The 21st century is dominated by many trends that are redefining human history. One of these characteristics is the influx of migrants from developing countries to developed nations. Although South-North migration cannot be viewed as new in the sense of the phenomena, its impact on Christianity is worth engaging. Scholars from diverse fields including religion and theology have conducted intensive research on these migrations’ pushing and pulling factors. This article aimed to analyse the impact of migration to the church in the Global North as several Christians from the Global South are now part of the Western Church. This coming, together of the former missionary and the former convert worshipping in the same church, calls for a redefinition of the church as a hybrid community. This article explores the relationship between the migrant and the host’s newfound space of faith, which is hybrid Christianity. In using the term hybrid Christianity, the article is informed by Homi Bhabha’s ‘third space’ where the host and the migrant redefine their new faith. The article applied qualitative research methodology to demonstrate how the hybridisation of Christianity is the best approach to doing church in the context of migration. The article started by defining hybrid and hybrid Christianity. This was followed by an engagement into the theological foundations of migration and hybridity in the context of migration. The article concluded by emphasising the third space as a platform for the renegotiation of faith by the host and the migrant to do church together.

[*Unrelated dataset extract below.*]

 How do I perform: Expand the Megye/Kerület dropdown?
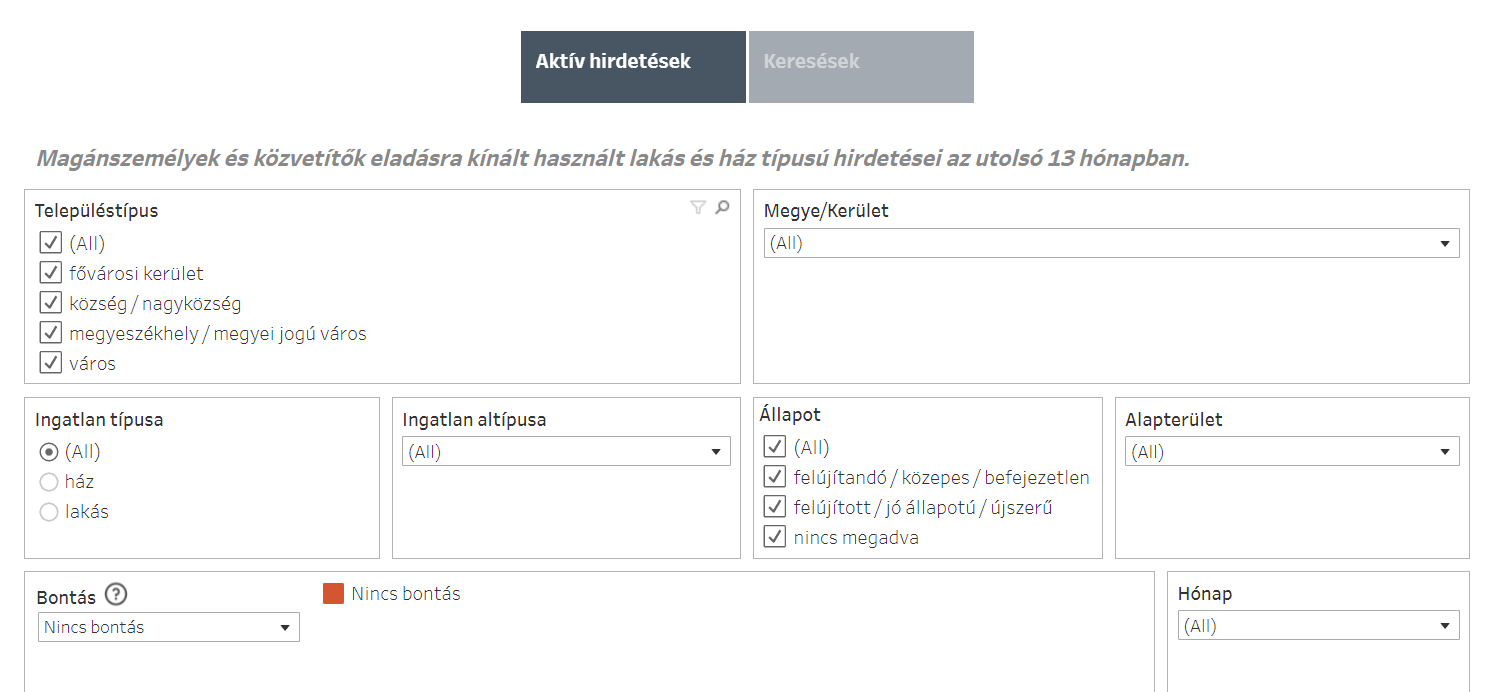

Contribution: The reverse mission presupposes that Christians from the Global South are becoming the majority in the pews of the Global North. As the host and the migrant worship together, the history of the missionary convert is redefined into a new reality of a hybrid church of multiracial groups. Hybridity calls for the creation of a third space to accommodate the new faith.

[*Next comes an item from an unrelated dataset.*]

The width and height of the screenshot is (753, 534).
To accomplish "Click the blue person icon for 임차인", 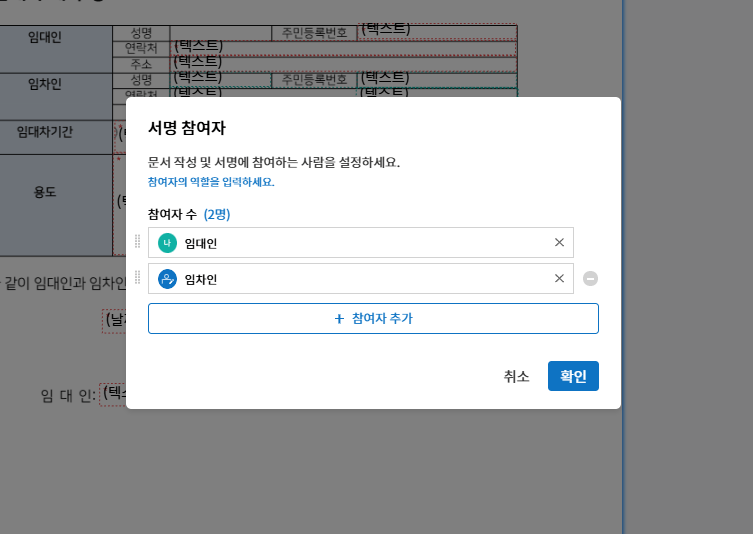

Keywords: hybrid Christianity; reverse mission; hybridity; migration; third space.

Introduction

Migration is as old as humanity, and God’s mission for people begins with migration (Heimburger 2017). The 21st century is attributed to many pushing and pulling factors of migration, namely political unrest in the developing countries, economic challenges, social crisis, abuse of legal systems, environmental degradation, natural disasters, religious conflicts and globalisation among other occurrences. The results of the migrant Christians and their host in the new destinations result in conflicting faiths as the two peoples will be coming from two distinct sides of the understanding of Christianity. This relationship calls for a redefinition of Christianity. Unlike in the colonial era when the missionaries were sent out from Europe into the rest of the world to evangelise, the world of Christianity has changed mostly because of its continued decline in the Western world. Christians from the Global South are slowly taking centre stage in the evangelisation of the West, and scholars refer to this as a ‘reverse mission’ (Adedibu 2013; Ola 2017; Olofinjana 2023; Sterling 2015).

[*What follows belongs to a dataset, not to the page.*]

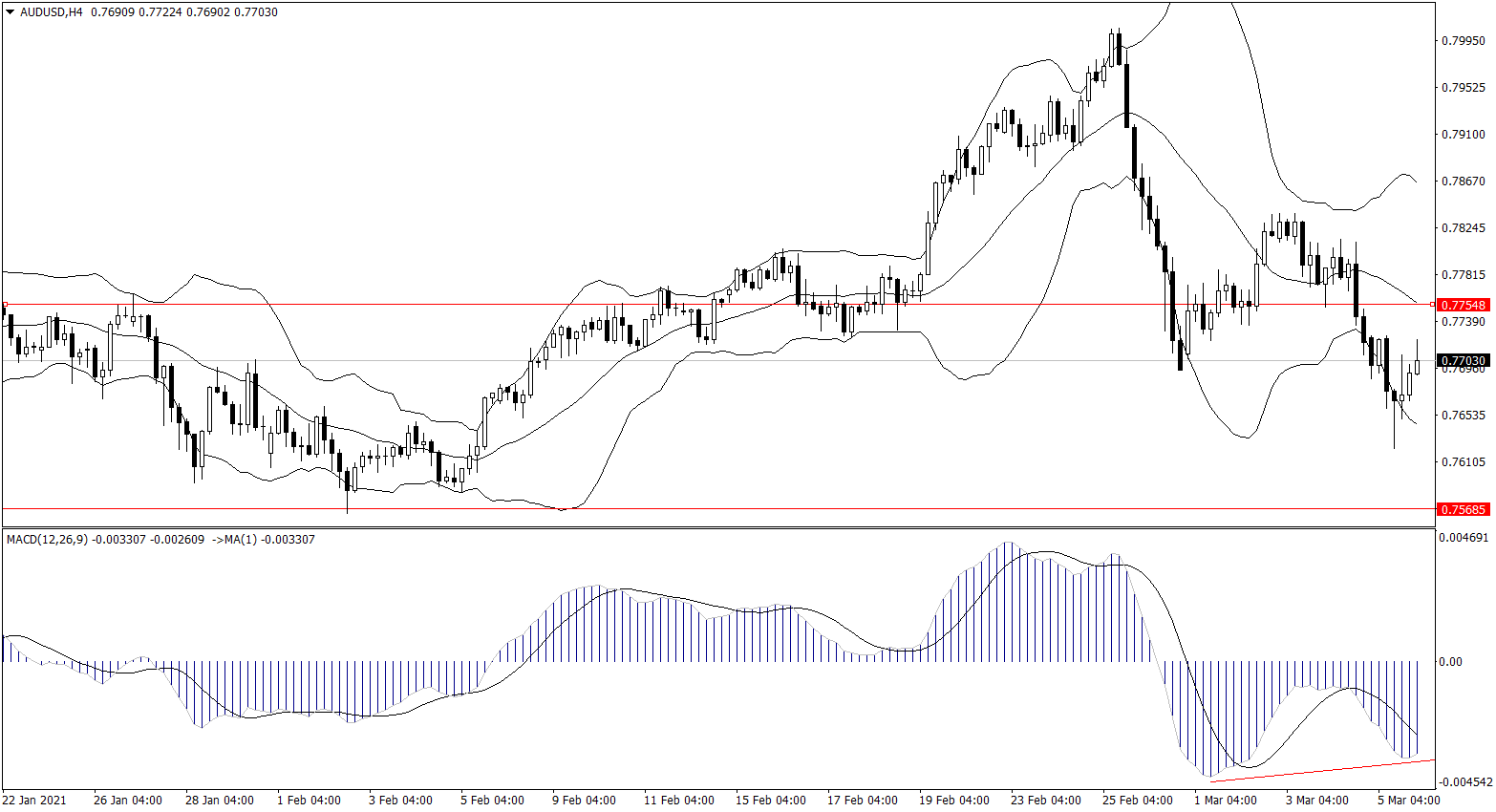Select the red 0.77548 price label

click(x=1464, y=305)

According to Stiftung Marburger Mission:

Reverse Mission began in 2009 as a missionary movement. Young church groups and congregations of the host countries of missionaries, predominantly in the southern hemisphere, participated in the worldwide commission of Jesus Christ. They become new sending countries sending out their missionaries. The focus was on Europe. They saw the spiritual need and the secularisation of Europe and wanted to make their contribution, to make the gospel of Jesus Christ known to Europe. (n.d)

Adedibu (2013) agrees with the Stiftung Marburger Mission. He adds that:

Britain’s Black Majority Churches make use of self-representation and symbolic mapping in their discourses. These churches are one case of reverse mission that, in reality, more resembles migrant sanctuaries all across the Western world. (p. 405)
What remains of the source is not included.